Task prompt -> Find the line with "Screen dimensions: 311x208" in the entries below, then reproduce it and every line after it down to and including the line with "Task: Open the Animation settings tab", exactly.

Extracted entries ->
·····

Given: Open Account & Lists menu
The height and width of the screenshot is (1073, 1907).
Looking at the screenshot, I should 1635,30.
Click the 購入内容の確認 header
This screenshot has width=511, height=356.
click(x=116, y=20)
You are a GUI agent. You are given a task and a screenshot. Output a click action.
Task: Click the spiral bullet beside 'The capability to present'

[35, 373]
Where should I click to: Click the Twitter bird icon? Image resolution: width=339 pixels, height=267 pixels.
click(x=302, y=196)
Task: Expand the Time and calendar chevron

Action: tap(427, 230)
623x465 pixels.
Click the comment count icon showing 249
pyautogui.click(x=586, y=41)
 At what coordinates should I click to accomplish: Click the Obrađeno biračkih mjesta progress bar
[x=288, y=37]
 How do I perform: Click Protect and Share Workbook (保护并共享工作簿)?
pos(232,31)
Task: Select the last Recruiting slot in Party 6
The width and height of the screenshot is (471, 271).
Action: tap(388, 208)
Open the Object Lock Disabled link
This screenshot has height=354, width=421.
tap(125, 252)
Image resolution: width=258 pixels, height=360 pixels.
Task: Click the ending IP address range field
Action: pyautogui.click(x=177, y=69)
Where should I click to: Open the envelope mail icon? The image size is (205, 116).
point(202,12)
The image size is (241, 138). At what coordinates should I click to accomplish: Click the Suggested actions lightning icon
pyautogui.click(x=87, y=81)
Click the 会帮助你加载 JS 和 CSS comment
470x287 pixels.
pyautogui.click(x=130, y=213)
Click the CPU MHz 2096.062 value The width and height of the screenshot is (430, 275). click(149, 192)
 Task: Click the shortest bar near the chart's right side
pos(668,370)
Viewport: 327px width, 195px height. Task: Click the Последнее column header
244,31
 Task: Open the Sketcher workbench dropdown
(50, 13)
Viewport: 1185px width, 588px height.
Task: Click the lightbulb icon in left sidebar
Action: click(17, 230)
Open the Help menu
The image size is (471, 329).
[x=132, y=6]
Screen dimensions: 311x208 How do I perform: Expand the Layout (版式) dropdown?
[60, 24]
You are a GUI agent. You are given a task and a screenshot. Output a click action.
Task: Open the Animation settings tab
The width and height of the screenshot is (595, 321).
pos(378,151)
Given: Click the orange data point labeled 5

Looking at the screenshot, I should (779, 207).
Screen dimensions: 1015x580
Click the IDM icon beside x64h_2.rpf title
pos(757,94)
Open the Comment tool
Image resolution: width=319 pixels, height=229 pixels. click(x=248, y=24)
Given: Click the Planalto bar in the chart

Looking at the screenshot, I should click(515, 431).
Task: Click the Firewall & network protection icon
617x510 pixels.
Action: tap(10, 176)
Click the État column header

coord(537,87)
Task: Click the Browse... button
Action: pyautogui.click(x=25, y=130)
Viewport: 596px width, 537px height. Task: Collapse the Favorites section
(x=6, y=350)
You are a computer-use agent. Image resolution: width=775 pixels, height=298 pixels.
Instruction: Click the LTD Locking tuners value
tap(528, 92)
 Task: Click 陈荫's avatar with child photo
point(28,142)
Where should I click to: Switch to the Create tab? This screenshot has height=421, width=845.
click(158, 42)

·····

Output of the task ->
Screen dimensions: 311x208 How do I perform: Expand the Layout (版式) dropdown?
[60, 24]
You are a GUI agent. You are given a task and a screenshot. Output a click action.
Task: Open the Animation settings tab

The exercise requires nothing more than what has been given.